Bravo!: Em 2015, você decidiu lançar o seu trabalho de forma definitiva. O que foi importante para dar esse passo?
Jota: Meu maior medo era não sobreviver, não conseguir viver de música. Quando fiz o show de lançamento do disco em 21 de novembro de 2015, levantei uns R$ 5.000 só com a venda de ingressos. Era um dinheiro que eu nunca tinha ganho. Pera aí, me disseram que não dava dinheiro, mas em uma noite eu levantei R$ 5.000. Fiquei com o dinheiro? Não, gastei pagando a banda e um monte de despesas, mas levantei. Foi então que percebi: “Se eu entender como isso funciona, talvez isso pague minhas contas”. Aí decidi focar exclusivamente na música e largar as outras profissões.
Bravo!: Você também mencionou a rede de apoio, essas conexões. Queria saber mais sobre como a sua família e amigos ajudaram nessa trajetória. O quanto eles foram importantes para você continuar?

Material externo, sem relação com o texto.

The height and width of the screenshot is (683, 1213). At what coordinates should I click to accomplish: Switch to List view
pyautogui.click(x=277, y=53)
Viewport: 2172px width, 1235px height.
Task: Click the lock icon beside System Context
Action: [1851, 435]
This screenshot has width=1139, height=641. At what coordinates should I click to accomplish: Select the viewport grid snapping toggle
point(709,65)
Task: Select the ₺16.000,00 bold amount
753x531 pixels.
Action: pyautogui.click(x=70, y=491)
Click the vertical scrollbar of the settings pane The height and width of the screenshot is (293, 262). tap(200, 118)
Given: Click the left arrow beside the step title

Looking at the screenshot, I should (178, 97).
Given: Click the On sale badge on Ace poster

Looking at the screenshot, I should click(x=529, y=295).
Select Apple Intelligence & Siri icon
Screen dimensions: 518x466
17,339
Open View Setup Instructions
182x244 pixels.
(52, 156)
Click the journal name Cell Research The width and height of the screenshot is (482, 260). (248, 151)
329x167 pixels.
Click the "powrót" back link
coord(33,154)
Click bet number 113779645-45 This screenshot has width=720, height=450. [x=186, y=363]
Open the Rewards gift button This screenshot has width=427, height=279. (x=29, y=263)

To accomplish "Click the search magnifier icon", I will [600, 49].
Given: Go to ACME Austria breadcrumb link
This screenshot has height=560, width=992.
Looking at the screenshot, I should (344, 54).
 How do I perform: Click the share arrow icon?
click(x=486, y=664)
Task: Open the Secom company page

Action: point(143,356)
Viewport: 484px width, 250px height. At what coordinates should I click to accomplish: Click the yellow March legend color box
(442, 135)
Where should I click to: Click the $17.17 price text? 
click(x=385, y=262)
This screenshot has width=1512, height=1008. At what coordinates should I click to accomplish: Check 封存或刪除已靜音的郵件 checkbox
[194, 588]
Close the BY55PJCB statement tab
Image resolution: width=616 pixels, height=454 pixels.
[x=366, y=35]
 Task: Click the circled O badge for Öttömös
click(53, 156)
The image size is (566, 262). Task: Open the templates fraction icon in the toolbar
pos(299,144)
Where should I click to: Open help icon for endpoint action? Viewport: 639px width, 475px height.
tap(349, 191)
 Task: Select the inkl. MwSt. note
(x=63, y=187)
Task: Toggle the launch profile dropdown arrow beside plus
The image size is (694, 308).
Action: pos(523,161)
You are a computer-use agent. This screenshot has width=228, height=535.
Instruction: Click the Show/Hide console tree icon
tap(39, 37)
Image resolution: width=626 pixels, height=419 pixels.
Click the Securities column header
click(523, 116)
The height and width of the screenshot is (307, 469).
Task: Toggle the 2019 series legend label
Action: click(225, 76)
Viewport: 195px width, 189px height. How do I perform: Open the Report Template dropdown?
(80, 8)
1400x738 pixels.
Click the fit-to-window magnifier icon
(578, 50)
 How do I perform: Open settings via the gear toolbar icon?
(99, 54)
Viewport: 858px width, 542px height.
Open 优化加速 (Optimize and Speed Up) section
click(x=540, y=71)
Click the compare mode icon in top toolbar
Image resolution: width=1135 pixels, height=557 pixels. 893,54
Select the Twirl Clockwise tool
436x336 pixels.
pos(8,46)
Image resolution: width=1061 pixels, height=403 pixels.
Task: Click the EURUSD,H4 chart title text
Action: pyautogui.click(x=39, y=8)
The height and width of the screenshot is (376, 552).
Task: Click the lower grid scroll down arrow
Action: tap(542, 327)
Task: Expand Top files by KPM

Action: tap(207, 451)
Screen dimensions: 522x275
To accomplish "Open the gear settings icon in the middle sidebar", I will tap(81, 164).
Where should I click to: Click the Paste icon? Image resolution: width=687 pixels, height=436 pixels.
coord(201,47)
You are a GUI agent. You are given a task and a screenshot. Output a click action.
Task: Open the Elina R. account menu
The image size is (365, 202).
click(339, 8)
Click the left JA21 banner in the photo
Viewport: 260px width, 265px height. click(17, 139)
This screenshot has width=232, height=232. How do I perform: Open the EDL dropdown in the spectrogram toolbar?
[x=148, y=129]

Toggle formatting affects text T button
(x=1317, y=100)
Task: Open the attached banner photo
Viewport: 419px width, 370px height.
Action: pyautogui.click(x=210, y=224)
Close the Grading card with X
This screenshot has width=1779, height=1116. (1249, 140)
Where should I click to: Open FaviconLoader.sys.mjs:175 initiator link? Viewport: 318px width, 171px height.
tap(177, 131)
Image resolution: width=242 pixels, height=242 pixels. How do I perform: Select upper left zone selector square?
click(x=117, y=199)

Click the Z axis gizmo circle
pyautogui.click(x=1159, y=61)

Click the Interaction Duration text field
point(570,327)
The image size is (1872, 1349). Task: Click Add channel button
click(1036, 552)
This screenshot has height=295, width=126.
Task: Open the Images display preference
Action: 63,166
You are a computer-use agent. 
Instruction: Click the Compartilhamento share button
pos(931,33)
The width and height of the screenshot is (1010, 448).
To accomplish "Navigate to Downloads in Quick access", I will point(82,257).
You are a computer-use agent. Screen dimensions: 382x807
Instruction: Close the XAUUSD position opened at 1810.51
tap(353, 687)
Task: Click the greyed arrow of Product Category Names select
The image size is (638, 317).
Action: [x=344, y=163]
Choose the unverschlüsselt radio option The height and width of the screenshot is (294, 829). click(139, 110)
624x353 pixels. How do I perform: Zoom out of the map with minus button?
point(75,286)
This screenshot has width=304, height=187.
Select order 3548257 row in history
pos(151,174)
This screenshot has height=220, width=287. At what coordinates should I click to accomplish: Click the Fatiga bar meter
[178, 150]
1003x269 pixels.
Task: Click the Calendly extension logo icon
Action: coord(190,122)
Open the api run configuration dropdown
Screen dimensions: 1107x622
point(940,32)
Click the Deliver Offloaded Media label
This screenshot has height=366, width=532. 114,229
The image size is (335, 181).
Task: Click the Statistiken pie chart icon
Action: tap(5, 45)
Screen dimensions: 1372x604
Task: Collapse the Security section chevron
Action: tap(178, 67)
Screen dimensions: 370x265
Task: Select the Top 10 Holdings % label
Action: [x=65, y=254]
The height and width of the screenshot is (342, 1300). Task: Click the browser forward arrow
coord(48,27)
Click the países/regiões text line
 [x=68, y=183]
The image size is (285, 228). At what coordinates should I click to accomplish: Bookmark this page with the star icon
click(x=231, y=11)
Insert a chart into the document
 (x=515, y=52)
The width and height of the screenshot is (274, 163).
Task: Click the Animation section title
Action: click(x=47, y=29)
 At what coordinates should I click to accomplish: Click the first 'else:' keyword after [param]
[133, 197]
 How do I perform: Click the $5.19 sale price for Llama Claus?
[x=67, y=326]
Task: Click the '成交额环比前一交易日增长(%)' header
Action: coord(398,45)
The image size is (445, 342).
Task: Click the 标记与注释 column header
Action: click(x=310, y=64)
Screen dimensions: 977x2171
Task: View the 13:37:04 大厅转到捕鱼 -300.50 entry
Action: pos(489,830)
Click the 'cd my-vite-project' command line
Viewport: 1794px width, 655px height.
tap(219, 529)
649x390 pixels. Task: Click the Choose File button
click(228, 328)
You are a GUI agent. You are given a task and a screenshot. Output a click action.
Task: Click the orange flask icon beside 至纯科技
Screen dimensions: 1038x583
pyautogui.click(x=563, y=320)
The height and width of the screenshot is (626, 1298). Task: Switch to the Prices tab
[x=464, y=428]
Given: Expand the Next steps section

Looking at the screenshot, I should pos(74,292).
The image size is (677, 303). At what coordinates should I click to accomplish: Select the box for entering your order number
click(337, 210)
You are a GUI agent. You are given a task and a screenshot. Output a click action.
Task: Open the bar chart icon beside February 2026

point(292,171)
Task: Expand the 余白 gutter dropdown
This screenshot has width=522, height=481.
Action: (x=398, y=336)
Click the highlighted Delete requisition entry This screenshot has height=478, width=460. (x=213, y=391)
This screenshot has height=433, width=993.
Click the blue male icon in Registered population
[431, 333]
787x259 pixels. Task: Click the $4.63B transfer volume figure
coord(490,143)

Jota: Sem eles, não teria sido possível. Quando comecei a gravar vídeos para o YouTube, eu não tinha uma câmera nem entendia de redes sociais. Um amigo chamado Artur me ajudou, me ensinou sobre algoritmos, os melhores horários para postar, e sugeriu que eu gravasse vídeos toda semana. Falei que não tinha nem um celular legal para isso, e ele me disse: “Eu gravo para você. Vamos lá todo domingo”. Ele organizava tudo: “Traz uma troca de roupa, vamos gravar três vídeos hoje”. E ele me ajudava com a gravação na varanda da casa dele. “Posta domingo às 9 da noite no YouTube e compartilha no Facebook depois”, ele dizia. Fiquei nisso por um tempo.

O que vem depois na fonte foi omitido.